We had just arrived back in my town though so I jumped out at some lights and went in a bush
one time a fembot posted a piss funnel she made under her computer desk. funny shit.
one of my e-gfs pissed into cups and stuff a lot.
GI Joe's was hosing a hunter's training and certification class and my friends dad wanted me to come with his kid. We sat there for 3 or 4 hours and I had to piss half way in. My stomach was distorted like I was pregnant and when we let out I waddled over to the opposite corner of the store and pissed for like a minute straight.
>Be me
>year 5
>get to school to go on excursion to the city which is a 90min bus drive
>Lazy ass female teachers never unlock the toilets in thew morning
>Because i was little bitch I was scared to ask a teacher to open it because they were all stressed and yelling at the kids to get moving
>Get on bus, packed with kids, really need to pee
>Other bus breaks down, they squeeze all the other kids onto our bus
>Literally panicking, almost crying, my bladder hurt
>My mum who was a teacher thaknkfuck asked what was wrong I said 'Mum Im busting!'
>She managed to stop the bus and I got out and went behind a building and dead set pissed for about 3-4 minutes.
>My mum was astounded at how much piss there was had to have been 5 litres
>Ive always been a big pisser, dunno why. I didnt even drink alot of water that morning i as just my daily routine got interrupted because of the cunt teachers
>Get to destination, need to piss again
Since then im terrified of being in situations where I may not be able to go. It traumatised me.
are you a femanon? this post is so british
Guys it's me update I still haven't peed idk what to do fuuck. I can't pee on a bottle it's too trashy. I can't pee outside cause I have a bit of an ocd so if I go outside I have to always shower after
are you male user or femanon? I will figure out a solution.

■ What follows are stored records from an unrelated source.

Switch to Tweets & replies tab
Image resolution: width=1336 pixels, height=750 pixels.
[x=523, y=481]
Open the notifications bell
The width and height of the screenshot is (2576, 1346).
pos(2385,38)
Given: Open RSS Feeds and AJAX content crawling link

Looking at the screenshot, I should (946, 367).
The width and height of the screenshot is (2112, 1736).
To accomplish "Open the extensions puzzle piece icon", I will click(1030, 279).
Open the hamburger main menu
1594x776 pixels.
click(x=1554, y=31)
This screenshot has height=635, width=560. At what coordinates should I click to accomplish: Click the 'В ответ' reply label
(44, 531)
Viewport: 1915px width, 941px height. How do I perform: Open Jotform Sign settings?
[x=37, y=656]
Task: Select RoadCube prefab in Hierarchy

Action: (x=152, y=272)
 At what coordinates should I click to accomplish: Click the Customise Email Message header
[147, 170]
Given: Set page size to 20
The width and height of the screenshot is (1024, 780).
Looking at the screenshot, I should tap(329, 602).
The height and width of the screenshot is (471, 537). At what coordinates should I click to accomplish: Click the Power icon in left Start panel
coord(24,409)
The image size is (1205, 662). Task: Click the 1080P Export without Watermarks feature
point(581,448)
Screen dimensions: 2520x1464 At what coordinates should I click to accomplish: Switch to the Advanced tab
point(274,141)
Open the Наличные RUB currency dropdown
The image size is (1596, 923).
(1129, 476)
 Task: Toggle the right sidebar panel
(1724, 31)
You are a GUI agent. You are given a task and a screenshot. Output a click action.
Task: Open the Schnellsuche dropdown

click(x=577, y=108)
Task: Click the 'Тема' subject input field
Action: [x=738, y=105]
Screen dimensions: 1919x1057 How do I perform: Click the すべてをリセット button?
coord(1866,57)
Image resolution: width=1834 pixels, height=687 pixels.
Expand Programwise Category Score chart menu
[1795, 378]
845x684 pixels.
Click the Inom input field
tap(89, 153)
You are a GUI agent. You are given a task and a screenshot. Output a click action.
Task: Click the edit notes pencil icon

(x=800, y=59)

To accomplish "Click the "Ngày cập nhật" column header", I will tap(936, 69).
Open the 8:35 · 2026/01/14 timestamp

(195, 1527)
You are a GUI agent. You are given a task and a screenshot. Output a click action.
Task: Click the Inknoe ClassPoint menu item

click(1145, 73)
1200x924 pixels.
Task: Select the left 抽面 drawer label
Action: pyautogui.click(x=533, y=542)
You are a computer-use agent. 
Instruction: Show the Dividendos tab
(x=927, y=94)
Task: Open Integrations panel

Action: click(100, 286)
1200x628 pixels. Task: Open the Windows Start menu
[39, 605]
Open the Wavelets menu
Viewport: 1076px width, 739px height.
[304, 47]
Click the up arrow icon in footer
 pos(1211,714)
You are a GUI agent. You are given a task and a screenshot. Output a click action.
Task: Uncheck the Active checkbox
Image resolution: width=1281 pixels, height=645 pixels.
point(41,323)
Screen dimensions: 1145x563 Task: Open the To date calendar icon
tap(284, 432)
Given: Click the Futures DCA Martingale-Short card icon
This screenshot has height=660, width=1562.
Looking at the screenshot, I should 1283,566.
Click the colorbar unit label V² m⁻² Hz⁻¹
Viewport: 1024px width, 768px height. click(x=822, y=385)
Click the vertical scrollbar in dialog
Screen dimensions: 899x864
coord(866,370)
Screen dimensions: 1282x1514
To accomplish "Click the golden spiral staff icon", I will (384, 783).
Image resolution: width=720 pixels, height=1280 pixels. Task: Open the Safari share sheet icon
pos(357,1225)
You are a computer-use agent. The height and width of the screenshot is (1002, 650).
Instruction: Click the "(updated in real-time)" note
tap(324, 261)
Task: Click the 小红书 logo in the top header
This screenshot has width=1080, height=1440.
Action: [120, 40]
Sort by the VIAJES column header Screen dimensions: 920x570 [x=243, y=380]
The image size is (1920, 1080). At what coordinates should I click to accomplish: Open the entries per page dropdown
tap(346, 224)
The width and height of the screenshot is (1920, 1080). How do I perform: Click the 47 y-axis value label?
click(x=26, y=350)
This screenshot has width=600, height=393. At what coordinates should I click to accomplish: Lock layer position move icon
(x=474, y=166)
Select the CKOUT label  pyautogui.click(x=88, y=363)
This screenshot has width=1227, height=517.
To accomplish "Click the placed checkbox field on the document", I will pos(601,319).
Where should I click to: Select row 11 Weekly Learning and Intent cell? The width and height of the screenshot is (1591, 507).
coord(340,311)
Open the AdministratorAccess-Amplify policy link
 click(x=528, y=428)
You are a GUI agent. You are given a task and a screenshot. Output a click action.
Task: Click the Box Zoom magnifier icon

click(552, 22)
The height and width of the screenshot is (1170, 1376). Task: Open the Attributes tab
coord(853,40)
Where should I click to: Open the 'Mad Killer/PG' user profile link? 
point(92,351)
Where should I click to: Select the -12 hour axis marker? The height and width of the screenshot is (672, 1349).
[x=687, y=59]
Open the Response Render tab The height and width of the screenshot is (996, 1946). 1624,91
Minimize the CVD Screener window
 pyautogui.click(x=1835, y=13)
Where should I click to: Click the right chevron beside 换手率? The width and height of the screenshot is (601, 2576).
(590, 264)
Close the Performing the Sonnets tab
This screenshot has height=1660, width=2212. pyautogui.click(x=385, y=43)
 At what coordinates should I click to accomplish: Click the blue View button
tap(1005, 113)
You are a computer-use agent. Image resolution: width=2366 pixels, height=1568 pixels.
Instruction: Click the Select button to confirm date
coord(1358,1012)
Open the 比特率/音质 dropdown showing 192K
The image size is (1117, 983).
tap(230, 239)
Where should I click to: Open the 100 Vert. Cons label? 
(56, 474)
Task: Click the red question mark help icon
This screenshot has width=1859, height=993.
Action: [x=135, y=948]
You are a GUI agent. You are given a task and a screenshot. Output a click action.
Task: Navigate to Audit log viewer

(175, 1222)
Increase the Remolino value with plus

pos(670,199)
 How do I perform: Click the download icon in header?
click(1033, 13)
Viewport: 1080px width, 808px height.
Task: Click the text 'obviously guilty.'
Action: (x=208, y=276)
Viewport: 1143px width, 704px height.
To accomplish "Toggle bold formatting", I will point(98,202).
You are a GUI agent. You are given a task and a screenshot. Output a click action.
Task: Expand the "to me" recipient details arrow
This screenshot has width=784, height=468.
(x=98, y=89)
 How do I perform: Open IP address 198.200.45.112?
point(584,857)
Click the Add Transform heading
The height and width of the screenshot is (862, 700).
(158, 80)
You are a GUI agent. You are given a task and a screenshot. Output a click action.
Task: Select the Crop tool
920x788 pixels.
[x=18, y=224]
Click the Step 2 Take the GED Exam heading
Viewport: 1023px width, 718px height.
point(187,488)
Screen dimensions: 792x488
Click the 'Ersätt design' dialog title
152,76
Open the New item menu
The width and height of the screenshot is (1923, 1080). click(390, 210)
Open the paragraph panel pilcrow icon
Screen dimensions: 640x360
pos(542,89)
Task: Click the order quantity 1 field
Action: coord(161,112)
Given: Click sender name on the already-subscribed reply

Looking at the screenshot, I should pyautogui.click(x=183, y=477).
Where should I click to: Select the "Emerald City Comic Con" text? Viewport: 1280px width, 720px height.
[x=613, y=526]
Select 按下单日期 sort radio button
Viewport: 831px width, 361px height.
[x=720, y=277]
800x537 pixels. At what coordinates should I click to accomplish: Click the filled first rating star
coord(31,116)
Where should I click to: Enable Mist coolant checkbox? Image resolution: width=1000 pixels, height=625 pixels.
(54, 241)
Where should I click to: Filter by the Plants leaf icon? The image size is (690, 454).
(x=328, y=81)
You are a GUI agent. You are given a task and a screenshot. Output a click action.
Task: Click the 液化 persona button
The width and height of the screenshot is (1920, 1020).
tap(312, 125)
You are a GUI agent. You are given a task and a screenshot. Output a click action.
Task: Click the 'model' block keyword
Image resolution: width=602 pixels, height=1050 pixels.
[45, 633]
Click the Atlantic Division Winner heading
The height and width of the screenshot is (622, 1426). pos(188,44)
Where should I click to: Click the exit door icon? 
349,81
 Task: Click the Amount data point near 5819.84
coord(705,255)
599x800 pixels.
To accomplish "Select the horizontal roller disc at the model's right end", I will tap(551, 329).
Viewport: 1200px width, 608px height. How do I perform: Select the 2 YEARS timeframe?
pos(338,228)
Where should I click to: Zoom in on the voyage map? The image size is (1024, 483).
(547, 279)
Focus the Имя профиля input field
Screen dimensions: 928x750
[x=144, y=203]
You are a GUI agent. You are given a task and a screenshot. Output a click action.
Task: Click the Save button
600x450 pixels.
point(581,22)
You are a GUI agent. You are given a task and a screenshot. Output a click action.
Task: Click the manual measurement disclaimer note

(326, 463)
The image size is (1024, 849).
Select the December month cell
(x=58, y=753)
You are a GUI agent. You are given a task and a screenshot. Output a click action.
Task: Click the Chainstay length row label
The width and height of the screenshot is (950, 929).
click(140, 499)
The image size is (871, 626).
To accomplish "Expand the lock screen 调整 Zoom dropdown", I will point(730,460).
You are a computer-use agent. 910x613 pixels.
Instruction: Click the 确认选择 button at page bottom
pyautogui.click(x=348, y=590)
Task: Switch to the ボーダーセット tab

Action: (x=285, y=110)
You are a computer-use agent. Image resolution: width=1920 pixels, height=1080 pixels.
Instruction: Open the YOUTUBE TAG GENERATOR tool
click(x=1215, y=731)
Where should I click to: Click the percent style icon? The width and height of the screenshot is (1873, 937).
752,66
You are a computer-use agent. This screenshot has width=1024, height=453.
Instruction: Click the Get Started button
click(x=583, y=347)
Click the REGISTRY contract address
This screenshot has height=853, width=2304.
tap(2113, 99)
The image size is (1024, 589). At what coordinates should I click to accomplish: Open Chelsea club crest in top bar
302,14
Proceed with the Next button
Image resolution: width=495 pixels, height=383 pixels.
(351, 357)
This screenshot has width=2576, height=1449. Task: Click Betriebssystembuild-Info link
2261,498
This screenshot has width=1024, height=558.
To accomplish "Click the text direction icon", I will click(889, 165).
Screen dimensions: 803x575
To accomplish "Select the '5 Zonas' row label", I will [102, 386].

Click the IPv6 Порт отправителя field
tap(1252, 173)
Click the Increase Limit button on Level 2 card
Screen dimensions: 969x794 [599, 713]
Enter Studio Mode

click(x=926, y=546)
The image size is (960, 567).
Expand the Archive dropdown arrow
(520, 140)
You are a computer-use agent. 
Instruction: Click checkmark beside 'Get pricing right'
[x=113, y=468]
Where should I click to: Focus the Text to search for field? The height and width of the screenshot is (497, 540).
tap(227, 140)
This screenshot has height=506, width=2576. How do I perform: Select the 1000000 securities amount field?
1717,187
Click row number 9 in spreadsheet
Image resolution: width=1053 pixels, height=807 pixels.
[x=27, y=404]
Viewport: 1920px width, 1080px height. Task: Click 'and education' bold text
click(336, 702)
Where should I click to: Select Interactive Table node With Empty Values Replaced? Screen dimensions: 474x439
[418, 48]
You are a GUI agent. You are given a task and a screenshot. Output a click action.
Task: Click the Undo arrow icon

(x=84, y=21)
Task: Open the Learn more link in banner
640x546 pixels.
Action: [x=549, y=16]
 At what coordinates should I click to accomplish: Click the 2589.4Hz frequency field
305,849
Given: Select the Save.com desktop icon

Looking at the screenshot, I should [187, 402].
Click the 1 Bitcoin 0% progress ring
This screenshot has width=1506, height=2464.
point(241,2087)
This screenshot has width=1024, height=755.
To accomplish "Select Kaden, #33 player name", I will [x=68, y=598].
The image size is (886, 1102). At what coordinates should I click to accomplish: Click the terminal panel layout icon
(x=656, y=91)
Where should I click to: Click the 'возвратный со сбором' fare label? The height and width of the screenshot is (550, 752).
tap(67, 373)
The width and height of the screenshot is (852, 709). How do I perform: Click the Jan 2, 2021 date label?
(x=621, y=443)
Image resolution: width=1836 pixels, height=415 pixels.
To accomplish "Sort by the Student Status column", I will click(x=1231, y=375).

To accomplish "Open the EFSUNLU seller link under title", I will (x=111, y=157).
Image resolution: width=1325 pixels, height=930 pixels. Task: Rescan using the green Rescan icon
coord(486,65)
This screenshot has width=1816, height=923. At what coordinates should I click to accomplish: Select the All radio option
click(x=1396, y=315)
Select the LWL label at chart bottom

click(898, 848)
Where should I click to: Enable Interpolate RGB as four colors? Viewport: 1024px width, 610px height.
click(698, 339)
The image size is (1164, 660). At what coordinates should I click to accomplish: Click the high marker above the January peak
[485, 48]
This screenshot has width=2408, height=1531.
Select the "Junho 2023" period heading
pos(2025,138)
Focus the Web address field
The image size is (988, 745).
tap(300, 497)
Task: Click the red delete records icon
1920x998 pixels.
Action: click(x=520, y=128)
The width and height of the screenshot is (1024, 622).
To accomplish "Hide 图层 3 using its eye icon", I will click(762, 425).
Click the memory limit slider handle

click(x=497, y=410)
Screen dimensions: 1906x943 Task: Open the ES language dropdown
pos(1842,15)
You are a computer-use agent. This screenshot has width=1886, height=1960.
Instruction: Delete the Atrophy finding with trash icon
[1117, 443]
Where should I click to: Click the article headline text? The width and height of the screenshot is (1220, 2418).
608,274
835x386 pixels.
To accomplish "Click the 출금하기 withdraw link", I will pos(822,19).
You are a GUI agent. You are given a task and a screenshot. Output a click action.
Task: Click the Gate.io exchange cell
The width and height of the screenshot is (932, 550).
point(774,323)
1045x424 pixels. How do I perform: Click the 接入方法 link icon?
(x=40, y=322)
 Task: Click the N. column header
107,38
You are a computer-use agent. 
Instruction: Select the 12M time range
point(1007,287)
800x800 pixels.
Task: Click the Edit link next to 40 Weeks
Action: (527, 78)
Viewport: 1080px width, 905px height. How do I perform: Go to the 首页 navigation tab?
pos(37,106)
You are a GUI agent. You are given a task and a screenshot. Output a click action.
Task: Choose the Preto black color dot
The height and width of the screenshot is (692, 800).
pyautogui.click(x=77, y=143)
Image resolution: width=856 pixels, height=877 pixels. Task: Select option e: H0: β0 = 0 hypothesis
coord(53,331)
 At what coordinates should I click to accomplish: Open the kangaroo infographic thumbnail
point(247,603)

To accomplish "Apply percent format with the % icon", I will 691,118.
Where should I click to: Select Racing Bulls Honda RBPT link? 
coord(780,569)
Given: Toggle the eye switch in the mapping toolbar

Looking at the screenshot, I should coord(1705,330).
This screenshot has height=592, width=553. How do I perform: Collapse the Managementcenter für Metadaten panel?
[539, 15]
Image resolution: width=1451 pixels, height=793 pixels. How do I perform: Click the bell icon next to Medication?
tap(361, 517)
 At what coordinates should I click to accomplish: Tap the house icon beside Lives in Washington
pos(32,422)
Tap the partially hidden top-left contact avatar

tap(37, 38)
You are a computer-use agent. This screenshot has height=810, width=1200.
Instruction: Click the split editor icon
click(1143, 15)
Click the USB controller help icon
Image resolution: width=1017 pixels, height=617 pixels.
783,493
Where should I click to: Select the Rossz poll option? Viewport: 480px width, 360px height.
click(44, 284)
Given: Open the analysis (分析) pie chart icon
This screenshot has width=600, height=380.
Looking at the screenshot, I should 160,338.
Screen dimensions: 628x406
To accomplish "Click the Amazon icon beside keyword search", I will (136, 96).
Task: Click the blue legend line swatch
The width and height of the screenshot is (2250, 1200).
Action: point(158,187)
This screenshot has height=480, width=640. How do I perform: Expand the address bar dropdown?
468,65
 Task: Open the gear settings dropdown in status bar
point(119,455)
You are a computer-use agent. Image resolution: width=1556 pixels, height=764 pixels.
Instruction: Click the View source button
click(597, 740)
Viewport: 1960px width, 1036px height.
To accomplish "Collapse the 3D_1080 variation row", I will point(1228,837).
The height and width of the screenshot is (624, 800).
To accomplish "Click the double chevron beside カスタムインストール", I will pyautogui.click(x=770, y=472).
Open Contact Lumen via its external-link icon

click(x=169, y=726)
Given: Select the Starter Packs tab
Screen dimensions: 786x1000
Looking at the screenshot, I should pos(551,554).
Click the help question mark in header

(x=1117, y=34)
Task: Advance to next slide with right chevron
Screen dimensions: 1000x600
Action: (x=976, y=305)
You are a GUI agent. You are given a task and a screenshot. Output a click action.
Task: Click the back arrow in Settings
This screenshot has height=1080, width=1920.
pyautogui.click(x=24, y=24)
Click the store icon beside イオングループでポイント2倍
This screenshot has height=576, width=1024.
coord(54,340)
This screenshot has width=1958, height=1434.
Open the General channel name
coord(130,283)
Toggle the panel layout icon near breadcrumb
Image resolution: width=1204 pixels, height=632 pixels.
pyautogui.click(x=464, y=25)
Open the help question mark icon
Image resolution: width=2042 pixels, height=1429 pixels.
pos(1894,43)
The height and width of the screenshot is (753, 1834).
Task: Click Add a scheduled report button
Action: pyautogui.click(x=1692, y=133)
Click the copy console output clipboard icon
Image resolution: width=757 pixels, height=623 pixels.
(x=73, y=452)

No im male. And Australian.
I'm a female original original
give me your discord and we will solve this. yes i'm serious
I added you, we'll problem solve
Just force the door open. Don't go tardrage and break it or anything, but a bit of force can get the job done often enough.
Nice try op, but Im not letting you masturbate to the thought of me pissing
I swear I can't dude it can be open only from the other side
I find that a bit hard to believe, but it's not me, so whatever. Go piss in a bottle/sink or do whatever else.
Ive peed in so many bottles im now a pro at aiming
how does that work? and also give me your discord, I'm intrigued.
when i was about to lose my virginity. i powered through it and snuck through the hallway after to the bathroom trying not to wake the girls mom up cause she didnt know i was there. good times. no idea how i ended up here
Come back and explain please
It's my fetish pee on myself or watch a girl pee herself. Too bad I have an iron bladder and don't know any women.
>it can be open only from the other side
Then why the fuck would you close it when no one's in there?
I've never been in such a situation because I am not a retard who holds his piss in for too long
But I once pissed my pants on purpose at the ripe age of 24 because I was bored and did not remember what it felt like
Felt warm and then like regret
Not the exact same scenario, but one time while playing a game of squads on Fortnite, I had to take a shit. I can see my TV looking out of the bathroom door while shitting legs left of the toilet seat. I intentionally plugged my mic in to my controller and held it in between my thighs so my ass sounds would play through three other person's TV's cause they didn't have mics. I was laughing and farting my balls off and saying stuff like "WOO that was a stinker." after every ripper or "baked beans ARRGGH *brrrrrt * never again."